Given data Block Start
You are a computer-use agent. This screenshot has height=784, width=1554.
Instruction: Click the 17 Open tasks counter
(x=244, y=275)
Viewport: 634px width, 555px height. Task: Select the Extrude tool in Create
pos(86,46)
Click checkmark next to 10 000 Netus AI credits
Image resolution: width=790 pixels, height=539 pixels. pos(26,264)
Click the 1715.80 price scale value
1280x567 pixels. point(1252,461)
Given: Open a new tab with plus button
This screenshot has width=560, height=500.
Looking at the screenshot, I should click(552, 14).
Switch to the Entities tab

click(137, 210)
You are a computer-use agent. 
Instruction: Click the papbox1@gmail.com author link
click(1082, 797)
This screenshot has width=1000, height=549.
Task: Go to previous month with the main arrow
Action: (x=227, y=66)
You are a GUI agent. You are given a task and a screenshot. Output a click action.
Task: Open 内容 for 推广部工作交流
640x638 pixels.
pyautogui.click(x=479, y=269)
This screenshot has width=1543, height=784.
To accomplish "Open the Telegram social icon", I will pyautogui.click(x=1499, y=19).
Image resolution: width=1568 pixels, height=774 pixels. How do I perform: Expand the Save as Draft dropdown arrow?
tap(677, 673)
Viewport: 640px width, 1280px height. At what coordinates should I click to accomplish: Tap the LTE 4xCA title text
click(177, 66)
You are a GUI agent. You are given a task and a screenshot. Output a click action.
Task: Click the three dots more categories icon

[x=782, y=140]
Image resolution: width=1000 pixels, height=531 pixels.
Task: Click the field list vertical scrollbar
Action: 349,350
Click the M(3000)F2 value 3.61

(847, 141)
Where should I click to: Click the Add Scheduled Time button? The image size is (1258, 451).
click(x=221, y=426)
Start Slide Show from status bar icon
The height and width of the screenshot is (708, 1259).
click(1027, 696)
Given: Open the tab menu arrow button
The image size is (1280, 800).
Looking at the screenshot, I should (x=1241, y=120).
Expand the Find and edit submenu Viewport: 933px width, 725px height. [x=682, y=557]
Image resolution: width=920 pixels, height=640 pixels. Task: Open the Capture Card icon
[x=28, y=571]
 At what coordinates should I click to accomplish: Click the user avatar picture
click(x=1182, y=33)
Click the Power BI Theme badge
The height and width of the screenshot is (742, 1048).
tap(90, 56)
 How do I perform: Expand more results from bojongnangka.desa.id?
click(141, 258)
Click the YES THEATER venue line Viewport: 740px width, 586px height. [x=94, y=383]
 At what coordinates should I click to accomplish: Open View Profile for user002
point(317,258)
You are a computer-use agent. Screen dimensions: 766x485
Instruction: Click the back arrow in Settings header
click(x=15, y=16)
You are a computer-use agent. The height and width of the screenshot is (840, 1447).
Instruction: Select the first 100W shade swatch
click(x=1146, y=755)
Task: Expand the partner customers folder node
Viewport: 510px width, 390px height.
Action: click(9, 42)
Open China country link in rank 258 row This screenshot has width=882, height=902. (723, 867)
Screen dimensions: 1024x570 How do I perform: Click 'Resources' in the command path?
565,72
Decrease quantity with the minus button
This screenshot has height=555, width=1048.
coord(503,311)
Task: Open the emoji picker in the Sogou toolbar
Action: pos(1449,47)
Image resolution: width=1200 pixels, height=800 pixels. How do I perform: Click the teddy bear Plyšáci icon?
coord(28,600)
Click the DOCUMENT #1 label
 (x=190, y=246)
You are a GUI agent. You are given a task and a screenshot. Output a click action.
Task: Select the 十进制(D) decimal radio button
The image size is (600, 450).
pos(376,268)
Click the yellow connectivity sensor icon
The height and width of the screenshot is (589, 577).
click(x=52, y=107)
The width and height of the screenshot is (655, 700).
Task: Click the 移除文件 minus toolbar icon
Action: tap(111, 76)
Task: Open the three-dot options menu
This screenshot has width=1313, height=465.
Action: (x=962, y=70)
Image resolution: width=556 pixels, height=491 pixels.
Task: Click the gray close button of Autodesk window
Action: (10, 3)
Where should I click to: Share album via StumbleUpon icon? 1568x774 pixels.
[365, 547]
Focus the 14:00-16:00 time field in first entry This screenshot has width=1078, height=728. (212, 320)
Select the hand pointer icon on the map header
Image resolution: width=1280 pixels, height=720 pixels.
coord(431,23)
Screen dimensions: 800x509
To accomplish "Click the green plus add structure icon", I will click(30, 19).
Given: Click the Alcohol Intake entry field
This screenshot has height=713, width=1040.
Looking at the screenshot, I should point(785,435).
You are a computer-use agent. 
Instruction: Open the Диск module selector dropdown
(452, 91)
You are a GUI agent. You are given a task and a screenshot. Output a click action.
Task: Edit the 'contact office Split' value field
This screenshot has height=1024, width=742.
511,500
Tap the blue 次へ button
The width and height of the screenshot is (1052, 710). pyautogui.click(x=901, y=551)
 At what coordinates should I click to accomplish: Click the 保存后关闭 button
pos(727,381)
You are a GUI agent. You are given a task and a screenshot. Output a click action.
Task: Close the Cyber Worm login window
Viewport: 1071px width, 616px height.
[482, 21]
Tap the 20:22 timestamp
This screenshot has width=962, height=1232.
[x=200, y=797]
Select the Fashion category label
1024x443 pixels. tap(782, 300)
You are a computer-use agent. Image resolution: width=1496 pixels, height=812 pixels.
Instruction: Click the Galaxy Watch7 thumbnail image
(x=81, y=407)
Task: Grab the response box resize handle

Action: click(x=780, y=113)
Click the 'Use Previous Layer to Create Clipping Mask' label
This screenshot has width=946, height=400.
Given data Block End
### [What is needed]
Repeat back all of the material, character for character.

### [Exercise solution]
You are a computer-use agent. This screenshot has height=784, width=1554.
Instruction: Click the 17 Open tasks counter
(x=244, y=275)
Viewport: 634px width, 555px height. Task: Select the Extrude tool in Create
pos(86,46)
Click checkmark next to 10 000 Netus AI credits
Image resolution: width=790 pixels, height=539 pixels. pos(26,264)
Click the 1715.80 price scale value
1280x567 pixels. point(1252,461)
Given: Open a new tab with plus button
This screenshot has width=560, height=500.
Looking at the screenshot, I should click(552, 14).
Switch to the Entities tab

click(137, 210)
You are a computer-use agent. 
Instruction: Click the papbox1@gmail.com author link
click(1082, 797)
This screenshot has width=1000, height=549.
Task: Go to previous month with the main arrow
Action: (x=227, y=66)
You are a GUI agent. You are given a task and a screenshot. Output a click action.
Task: Open 内容 for 推广部工作交流
640x638 pixels.
pyautogui.click(x=479, y=269)
This screenshot has width=1543, height=784.
To accomplish "Open the Telegram social icon", I will pyautogui.click(x=1499, y=19).
Image resolution: width=1568 pixels, height=774 pixels. How do I perform: Expand the Save as Draft dropdown arrow?
tap(677, 673)
Viewport: 640px width, 1280px height. At what coordinates should I click to accomplish: Tap the LTE 4xCA title text
click(177, 66)
You are a GUI agent. You are given a task and a screenshot. Output a click action.
Task: Click the three dots more categories icon

[x=782, y=140]
Image resolution: width=1000 pixels, height=531 pixels.
Task: Click the field list vertical scrollbar
Action: 349,350
Click the M(3000)F2 value 3.61

(847, 141)
Where should I click to: Click the Add Scheduled Time button? The image size is (1258, 451).
click(x=221, y=426)
Start Slide Show from status bar icon
The height and width of the screenshot is (708, 1259).
click(1027, 696)
Given: Open the tab menu arrow button
The image size is (1280, 800).
Looking at the screenshot, I should (x=1241, y=120).
Expand the Find and edit submenu Viewport: 933px width, 725px height. [x=682, y=557]
Image resolution: width=920 pixels, height=640 pixels. Task: Open the Capture Card icon
[x=28, y=571]
 At what coordinates should I click to accomplish: Click the user avatar picture
click(x=1182, y=33)
Click the Power BI Theme badge
The height and width of the screenshot is (742, 1048).
tap(90, 56)
 How do I perform: Expand more results from bojongnangka.desa.id?
click(141, 258)
Click the YES THEATER venue line Viewport: 740px width, 586px height. [x=94, y=383]
 At what coordinates should I click to accomplish: Open View Profile for user002
point(317,258)
You are a computer-use agent. Screen dimensions: 766x485
Instruction: Click the back arrow in Settings header
click(x=15, y=16)
You are a computer-use agent. The height and width of the screenshot is (840, 1447).
Instruction: Select the first 100W shade swatch
click(x=1146, y=755)
Task: Expand the partner customers folder node
Viewport: 510px width, 390px height.
Action: click(9, 42)
Open China country link in rank 258 row This screenshot has width=882, height=902. (723, 867)
Screen dimensions: 1024x570 How do I perform: Click 'Resources' in the command path?
565,72
Decrease quantity with the minus button
This screenshot has height=555, width=1048.
coord(503,311)
Task: Open the emoji picker in the Sogou toolbar
Action: pos(1449,47)
Image resolution: width=1200 pixels, height=800 pixels. How do I perform: Click the teddy bear Plyšáci icon?
coord(28,600)
Click the DOCUMENT #1 label
 (x=190, y=246)
You are a GUI agent. You are given a task and a screenshot. Output a click action.
Task: Select the 十进制(D) decimal radio button
The image size is (600, 450).
pos(376,268)
Click the yellow connectivity sensor icon
The height and width of the screenshot is (589, 577).
click(x=52, y=107)
The width and height of the screenshot is (655, 700).
Task: Click the 移除文件 minus toolbar icon
Action: tap(111, 76)
Task: Open the three-dot options menu
This screenshot has width=1313, height=465.
Action: (x=962, y=70)
Image resolution: width=556 pixels, height=491 pixels.
Task: Click the gray close button of Autodesk window
Action: (10, 3)
Where should I click to: Share album via StumbleUpon icon? 1568x774 pixels.
[365, 547]
Focus the 14:00-16:00 time field in first entry This screenshot has width=1078, height=728. (212, 320)
Select the hand pointer icon on the map header
Image resolution: width=1280 pixels, height=720 pixels.
coord(431,23)
Screen dimensions: 800x509
To accomplish "Click the green plus add structure icon", I will click(30, 19).
Given: Click the Alcohol Intake entry field
This screenshot has height=713, width=1040.
Looking at the screenshot, I should point(785,435).
You are a computer-use agent. 
Instruction: Open the Диск module selector dropdown
(452, 91)
You are a GUI agent. You are given a task and a screenshot. Output a click action.
Task: Edit the 'contact office Split' value field
This screenshot has height=1024, width=742.
511,500
Tap the blue 次へ button
The width and height of the screenshot is (1052, 710). pyautogui.click(x=901, y=551)
 At what coordinates should I click to accomplish: Click the 保存后关闭 button
pos(727,381)
You are a GUI agent. You are given a task and a screenshot. Output a click action.
Task: Close the Cyber Worm login window
Viewport: 1071px width, 616px height.
[482, 21]
Tap the 20:22 timestamp
This screenshot has width=962, height=1232.
[x=200, y=797]
Select the Fashion category label
1024x443 pixels. tap(782, 300)
You are a computer-use agent. Image resolution: width=1496 pixels, height=812 pixels.
Instruction: Click the Galaxy Watch7 thumbnail image
(x=81, y=407)
Task: Grab the response box resize handle

Action: click(x=780, y=113)
Click the 'Use Previous Layer to Create Clipping Mask' label
This screenshot has width=946, height=400.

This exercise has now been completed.